WHAT YOU HAVE TO DO:
Please copy out the entries below exactly, beginning with the line that contains "Where should I click to: Select the Employment" and ending with the line that contains "Image resolution: width=1000", and include nothing outside that span.

Segment Open

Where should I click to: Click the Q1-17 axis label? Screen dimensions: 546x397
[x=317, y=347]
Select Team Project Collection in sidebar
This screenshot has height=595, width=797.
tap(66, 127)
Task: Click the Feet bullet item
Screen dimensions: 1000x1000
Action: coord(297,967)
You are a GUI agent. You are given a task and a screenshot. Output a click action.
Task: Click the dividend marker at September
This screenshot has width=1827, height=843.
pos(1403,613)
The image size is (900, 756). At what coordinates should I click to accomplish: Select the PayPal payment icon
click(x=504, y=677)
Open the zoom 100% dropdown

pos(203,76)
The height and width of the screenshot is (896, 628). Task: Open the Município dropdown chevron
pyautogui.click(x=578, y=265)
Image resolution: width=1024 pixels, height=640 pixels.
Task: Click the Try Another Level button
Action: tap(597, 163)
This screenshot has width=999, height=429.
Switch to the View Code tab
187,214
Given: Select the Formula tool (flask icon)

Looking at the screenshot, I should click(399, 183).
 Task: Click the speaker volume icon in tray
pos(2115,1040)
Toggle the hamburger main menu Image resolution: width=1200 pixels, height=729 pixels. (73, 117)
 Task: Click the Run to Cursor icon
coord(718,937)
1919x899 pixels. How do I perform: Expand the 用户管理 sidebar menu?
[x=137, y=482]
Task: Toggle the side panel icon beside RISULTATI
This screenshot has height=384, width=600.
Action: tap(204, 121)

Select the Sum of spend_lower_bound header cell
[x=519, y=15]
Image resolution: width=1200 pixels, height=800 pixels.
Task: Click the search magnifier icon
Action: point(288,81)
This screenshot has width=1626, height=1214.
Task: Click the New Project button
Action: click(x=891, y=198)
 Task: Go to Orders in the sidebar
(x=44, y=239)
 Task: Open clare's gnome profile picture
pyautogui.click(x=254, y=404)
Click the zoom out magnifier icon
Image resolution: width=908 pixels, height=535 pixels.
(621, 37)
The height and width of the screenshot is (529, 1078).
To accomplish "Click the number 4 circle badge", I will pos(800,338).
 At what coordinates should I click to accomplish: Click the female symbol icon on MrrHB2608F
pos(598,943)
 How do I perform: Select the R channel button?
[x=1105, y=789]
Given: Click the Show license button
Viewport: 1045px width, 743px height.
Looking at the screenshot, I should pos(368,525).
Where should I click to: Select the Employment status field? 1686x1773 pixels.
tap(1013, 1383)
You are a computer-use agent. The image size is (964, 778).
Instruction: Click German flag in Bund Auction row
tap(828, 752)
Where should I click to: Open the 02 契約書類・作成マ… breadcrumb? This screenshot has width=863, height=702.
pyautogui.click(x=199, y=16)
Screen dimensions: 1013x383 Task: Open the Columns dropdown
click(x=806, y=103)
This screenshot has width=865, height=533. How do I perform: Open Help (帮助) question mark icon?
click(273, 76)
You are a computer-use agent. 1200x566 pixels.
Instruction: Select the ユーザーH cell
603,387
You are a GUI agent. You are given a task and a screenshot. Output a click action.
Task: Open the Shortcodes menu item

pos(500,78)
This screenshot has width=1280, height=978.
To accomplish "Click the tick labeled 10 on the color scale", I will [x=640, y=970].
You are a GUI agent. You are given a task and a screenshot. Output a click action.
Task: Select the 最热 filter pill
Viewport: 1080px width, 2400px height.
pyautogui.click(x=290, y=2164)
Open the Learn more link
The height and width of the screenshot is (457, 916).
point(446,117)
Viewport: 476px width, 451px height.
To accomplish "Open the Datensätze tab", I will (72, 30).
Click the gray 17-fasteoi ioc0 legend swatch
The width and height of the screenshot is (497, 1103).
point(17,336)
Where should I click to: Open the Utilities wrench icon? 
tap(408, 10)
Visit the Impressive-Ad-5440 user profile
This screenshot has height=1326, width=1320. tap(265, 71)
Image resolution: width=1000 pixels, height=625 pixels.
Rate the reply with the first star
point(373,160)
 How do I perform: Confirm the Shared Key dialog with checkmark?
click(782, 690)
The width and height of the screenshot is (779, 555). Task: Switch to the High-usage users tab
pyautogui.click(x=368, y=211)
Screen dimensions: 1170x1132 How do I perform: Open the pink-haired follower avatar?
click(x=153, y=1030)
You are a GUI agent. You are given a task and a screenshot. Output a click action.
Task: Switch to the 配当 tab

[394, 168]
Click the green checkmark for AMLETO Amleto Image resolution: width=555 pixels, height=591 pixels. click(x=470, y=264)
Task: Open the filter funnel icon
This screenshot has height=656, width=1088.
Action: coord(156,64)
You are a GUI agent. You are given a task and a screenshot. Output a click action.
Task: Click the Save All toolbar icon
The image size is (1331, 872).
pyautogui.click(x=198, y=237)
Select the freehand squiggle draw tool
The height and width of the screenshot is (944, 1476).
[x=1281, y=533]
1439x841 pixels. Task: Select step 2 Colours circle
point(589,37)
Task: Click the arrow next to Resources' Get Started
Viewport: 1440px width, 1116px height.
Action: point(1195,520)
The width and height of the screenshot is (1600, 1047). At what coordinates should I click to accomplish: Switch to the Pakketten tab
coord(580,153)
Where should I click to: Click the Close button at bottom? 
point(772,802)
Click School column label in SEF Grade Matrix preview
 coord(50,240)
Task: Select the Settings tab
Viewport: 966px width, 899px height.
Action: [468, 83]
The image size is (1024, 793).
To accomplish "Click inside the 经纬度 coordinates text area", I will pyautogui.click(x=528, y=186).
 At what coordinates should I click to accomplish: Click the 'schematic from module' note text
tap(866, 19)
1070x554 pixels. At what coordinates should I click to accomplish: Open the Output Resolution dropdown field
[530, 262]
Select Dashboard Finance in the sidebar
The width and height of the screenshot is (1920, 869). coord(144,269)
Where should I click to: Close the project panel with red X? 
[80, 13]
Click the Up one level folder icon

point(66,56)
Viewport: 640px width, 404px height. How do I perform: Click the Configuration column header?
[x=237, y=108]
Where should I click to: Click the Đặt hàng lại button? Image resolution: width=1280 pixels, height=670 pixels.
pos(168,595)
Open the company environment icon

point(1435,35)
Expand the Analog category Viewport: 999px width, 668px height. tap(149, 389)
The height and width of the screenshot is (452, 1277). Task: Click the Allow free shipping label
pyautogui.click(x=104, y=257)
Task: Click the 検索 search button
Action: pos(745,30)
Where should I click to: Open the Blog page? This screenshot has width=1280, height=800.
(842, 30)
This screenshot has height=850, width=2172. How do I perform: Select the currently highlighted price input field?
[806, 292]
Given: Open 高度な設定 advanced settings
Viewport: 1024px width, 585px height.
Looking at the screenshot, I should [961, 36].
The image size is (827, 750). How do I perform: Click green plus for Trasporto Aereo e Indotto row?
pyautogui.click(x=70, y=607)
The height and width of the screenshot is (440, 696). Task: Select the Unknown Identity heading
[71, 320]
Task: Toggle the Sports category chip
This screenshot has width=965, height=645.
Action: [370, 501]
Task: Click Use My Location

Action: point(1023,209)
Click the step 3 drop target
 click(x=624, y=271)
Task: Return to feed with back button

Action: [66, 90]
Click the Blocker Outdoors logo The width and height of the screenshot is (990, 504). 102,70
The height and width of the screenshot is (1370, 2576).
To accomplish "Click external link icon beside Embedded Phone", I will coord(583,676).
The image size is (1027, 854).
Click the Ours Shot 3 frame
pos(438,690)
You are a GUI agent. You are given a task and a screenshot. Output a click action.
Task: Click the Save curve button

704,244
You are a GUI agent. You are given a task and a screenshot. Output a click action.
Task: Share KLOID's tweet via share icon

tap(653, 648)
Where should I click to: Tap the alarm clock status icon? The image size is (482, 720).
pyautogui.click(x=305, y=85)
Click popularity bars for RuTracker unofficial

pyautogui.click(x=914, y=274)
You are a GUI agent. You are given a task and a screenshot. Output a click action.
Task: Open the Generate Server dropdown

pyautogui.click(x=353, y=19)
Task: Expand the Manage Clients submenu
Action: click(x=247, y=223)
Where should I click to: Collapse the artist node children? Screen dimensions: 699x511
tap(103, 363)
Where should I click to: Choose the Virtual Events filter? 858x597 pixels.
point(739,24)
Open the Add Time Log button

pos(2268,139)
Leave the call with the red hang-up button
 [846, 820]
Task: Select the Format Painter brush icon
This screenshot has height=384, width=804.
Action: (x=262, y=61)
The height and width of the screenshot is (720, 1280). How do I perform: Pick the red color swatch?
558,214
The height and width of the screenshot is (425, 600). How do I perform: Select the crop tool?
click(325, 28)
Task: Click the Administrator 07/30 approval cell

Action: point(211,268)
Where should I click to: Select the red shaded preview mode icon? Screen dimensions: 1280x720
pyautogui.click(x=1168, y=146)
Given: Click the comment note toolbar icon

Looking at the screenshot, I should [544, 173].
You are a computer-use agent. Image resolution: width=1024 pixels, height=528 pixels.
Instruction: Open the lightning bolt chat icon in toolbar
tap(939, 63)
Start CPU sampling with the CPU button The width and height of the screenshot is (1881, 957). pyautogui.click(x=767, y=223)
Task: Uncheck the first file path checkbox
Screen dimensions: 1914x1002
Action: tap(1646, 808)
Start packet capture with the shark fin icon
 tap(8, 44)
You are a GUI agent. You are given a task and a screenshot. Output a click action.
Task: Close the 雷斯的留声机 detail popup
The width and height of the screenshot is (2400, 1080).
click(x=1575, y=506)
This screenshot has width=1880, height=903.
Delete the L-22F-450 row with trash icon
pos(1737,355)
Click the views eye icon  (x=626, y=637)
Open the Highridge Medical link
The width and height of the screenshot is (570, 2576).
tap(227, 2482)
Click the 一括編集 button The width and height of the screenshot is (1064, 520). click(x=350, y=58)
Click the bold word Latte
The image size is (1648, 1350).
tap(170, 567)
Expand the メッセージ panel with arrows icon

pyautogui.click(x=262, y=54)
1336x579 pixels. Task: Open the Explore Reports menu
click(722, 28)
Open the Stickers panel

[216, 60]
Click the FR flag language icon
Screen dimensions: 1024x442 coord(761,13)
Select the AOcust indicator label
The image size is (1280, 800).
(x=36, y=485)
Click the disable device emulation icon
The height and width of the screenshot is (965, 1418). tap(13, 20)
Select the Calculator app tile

Segment Closed

FINAL ANSWER:
Where should I click to: Select the Employment status field? 1686x1773 pixels.
tap(1013, 1383)
You are a computer-use agent. The image size is (964, 778).
Instruction: Click German flag in Bund Auction row
tap(828, 752)
Where should I click to: Open the 02 契約書類・作成マ… breadcrumb? This screenshot has width=863, height=702.
pyautogui.click(x=199, y=16)
Screen dimensions: 1013x383 Task: Open the Columns dropdown
click(x=806, y=103)
This screenshot has width=865, height=533. How do I perform: Open Help (帮助) question mark icon?
click(273, 76)
You are a computer-use agent. 1200x566 pixels.
Instruction: Select the ユーザーH cell
603,387
You are a GUI agent. You are given a task and a screenshot. Output a click action.
Task: Open the Shortcodes menu item

pos(500,78)
This screenshot has width=1280, height=978.
To accomplish "Click the tick labeled 10 on the color scale", I will [x=640, y=970].
You are a GUI agent. You are given a task and a screenshot. Output a click action.
Task: Select the 最热 filter pill
Viewport: 1080px width, 2400px height.
pyautogui.click(x=290, y=2164)
Open the Learn more link
The height and width of the screenshot is (457, 916).
point(446,117)
Viewport: 476px width, 451px height.
To accomplish "Open the Datensätze tab", I will (72, 30).
Click the gray 17-fasteoi ioc0 legend swatch
The width and height of the screenshot is (497, 1103).
point(17,336)
Where should I click to: Open the Utilities wrench icon? 
tap(408, 10)
Visit the Impressive-Ad-5440 user profile
This screenshot has height=1326, width=1320. tap(265, 71)
Image resolution: width=1000 pixels, height=625 pixels.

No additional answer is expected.